[Available data]

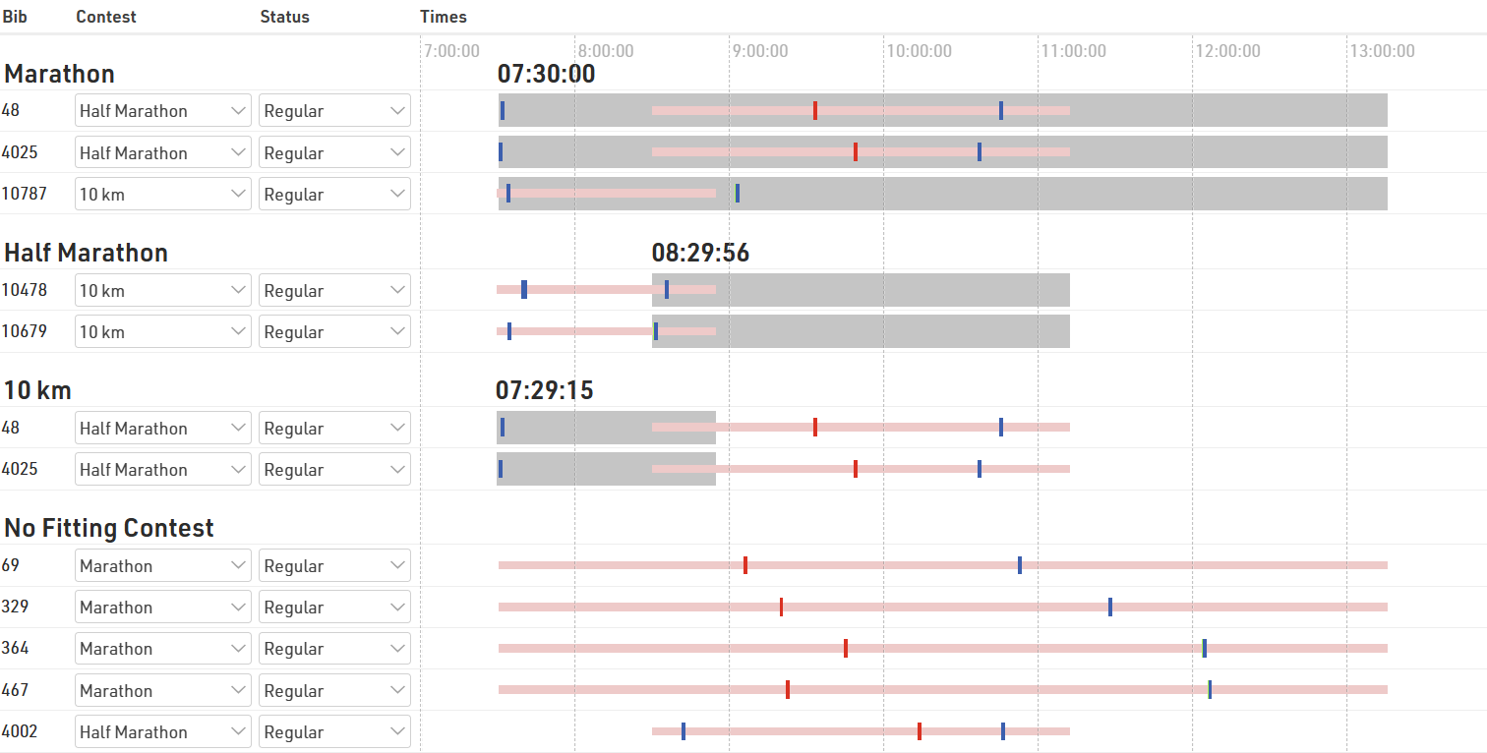Image resolution: width=1487 pixels, height=753 pixels.
Task: Click the red marker on bib 4002's timeline
Action: tap(920, 731)
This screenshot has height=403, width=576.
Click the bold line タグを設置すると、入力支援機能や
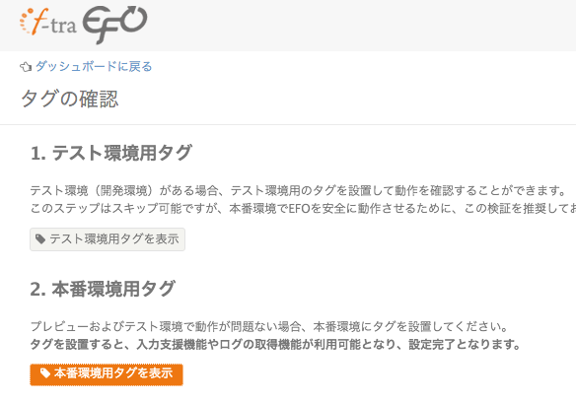(275, 344)
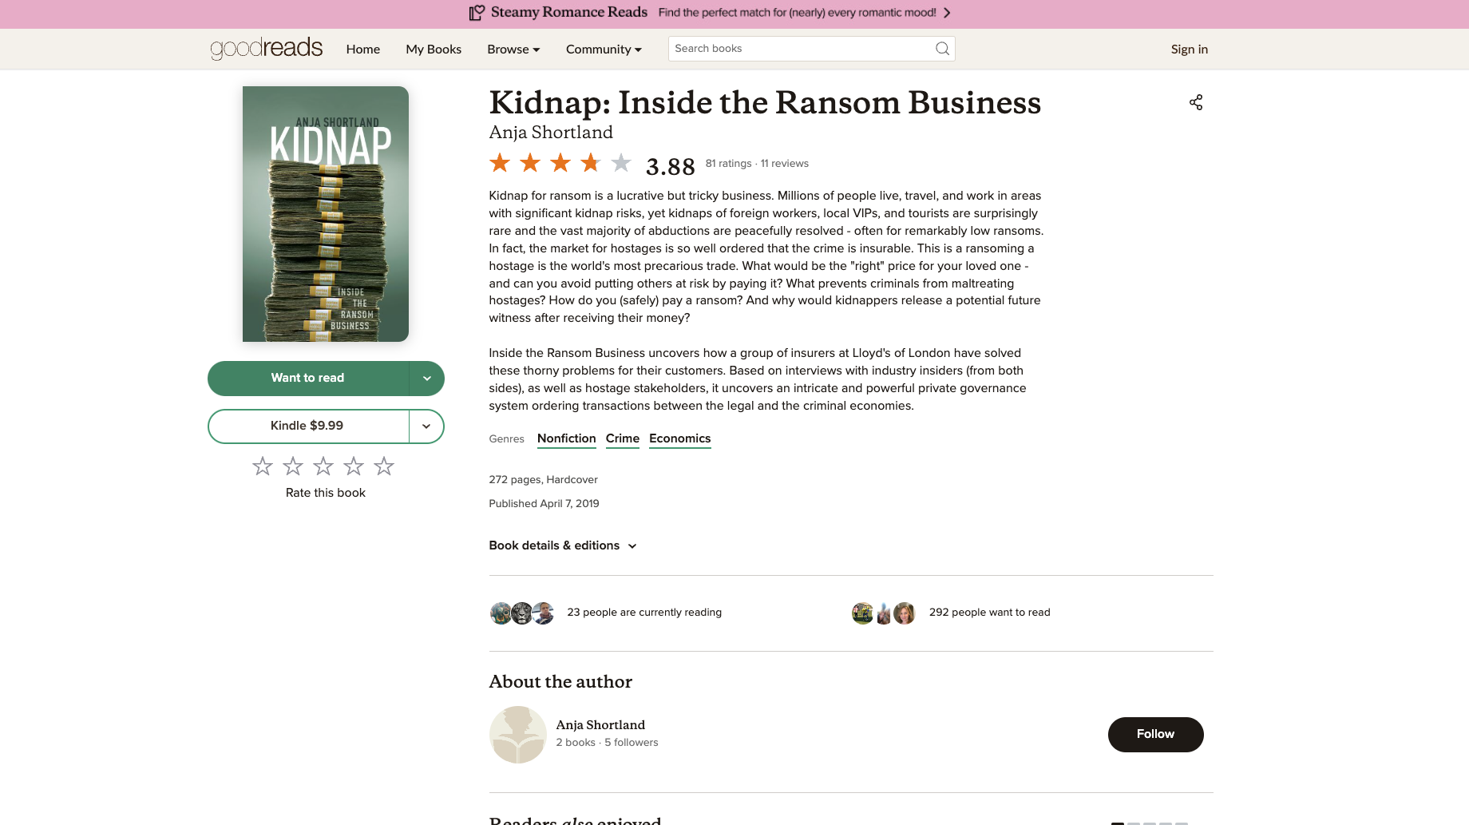
Task: Click the Sign in link
Action: (x=1189, y=50)
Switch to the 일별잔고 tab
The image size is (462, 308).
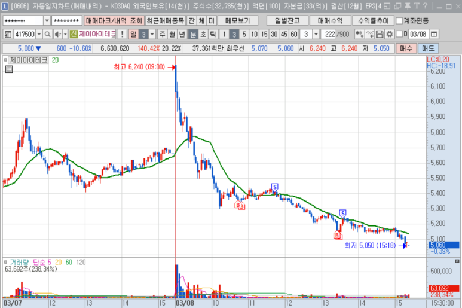[287, 20]
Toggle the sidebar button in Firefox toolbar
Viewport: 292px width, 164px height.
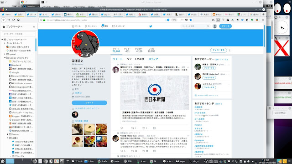(218, 20)
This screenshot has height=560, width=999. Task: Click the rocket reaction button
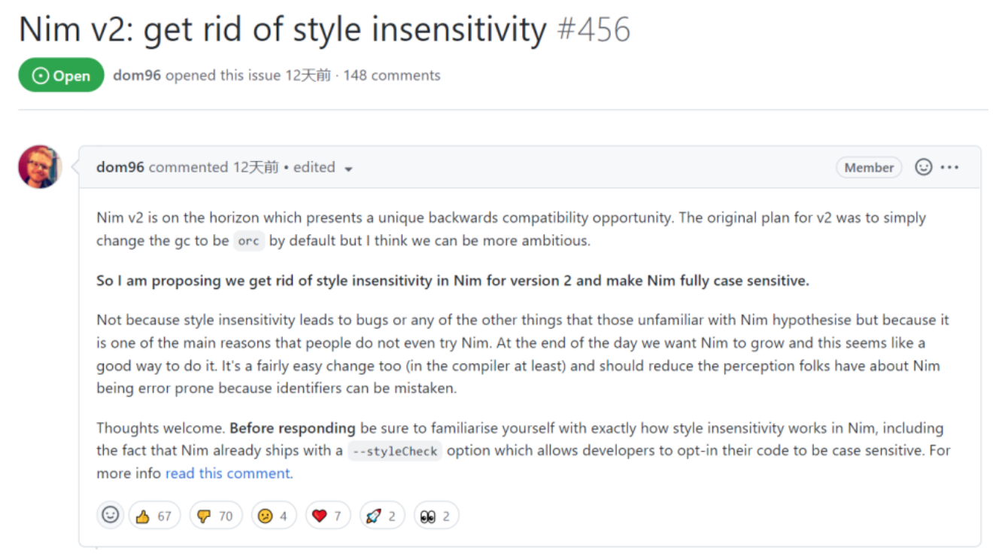click(x=381, y=516)
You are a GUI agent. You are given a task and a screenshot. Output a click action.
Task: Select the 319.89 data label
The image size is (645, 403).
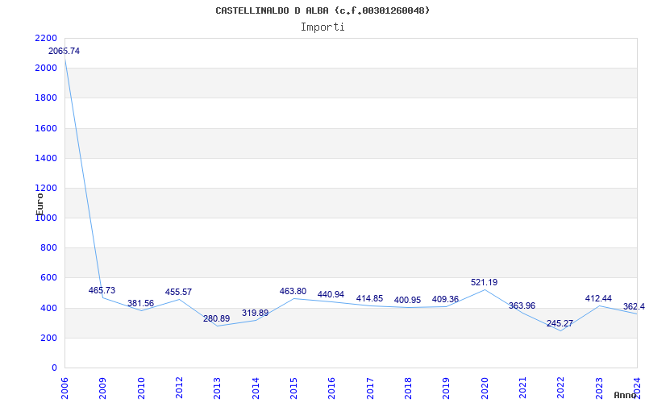click(255, 314)
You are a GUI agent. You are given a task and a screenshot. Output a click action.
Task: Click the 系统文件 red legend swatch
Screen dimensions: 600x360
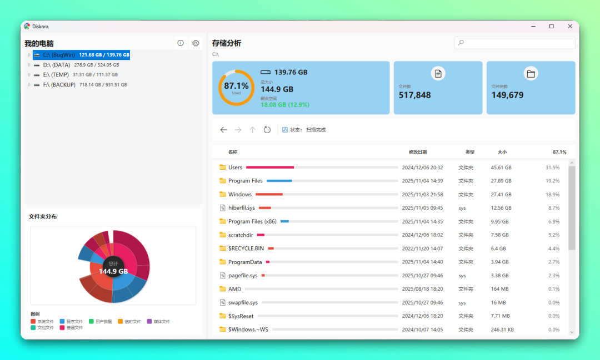pos(33,322)
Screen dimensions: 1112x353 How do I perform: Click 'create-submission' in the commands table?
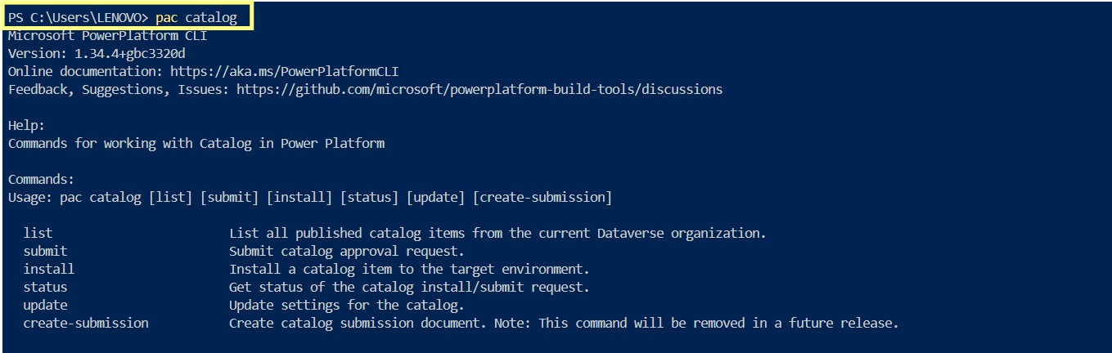(x=86, y=323)
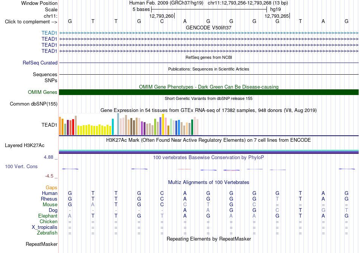Click the Multiz Alignments of 100 Vertebrates title

[x=209, y=182]
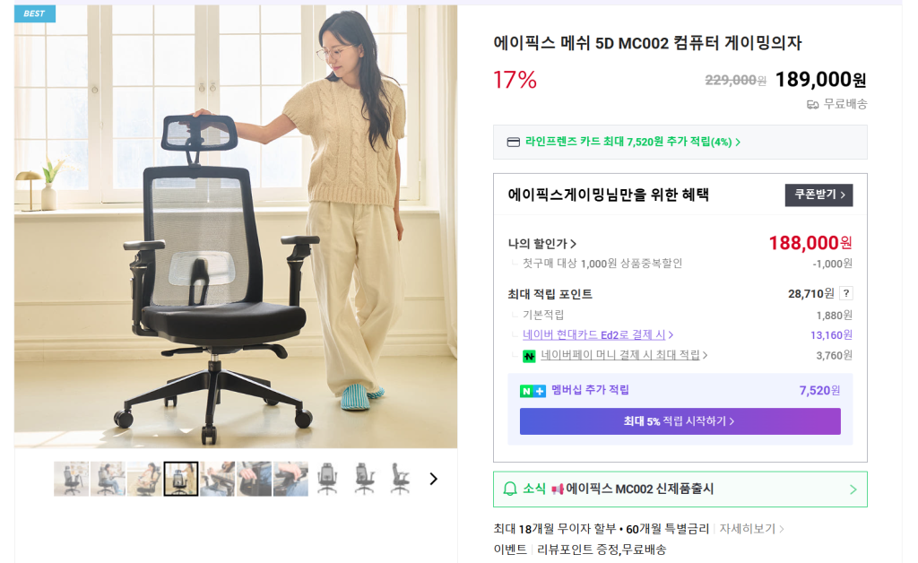Click the 쿠폰받기 button

(818, 195)
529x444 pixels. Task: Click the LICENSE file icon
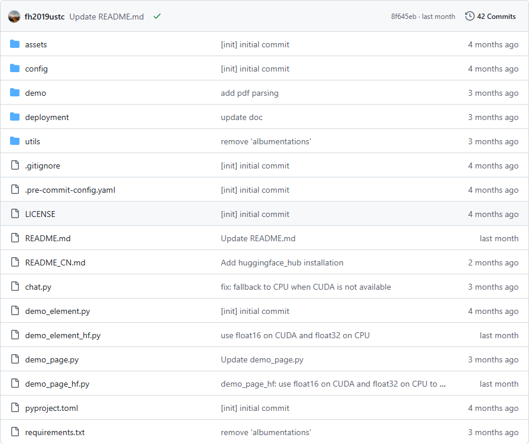point(15,214)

[Assignment]
The answer is to be the lines from the line that contains "Screen dimensions: 1112x353" through the last line of the material, retyped exactly, both included, with pictures left out, please.

[Exercise output]
Screen dimensions: 1112x353 How do I perform: Click 'create-submission' in the commands table?
(x=86, y=323)
Click the Multiz Alignments of 100 Vertebrates title

[x=209, y=182]
Click the 쿠폰받기 button

(818, 195)
529x444 pixels. Task: Click the LICENSE file icon
point(15,214)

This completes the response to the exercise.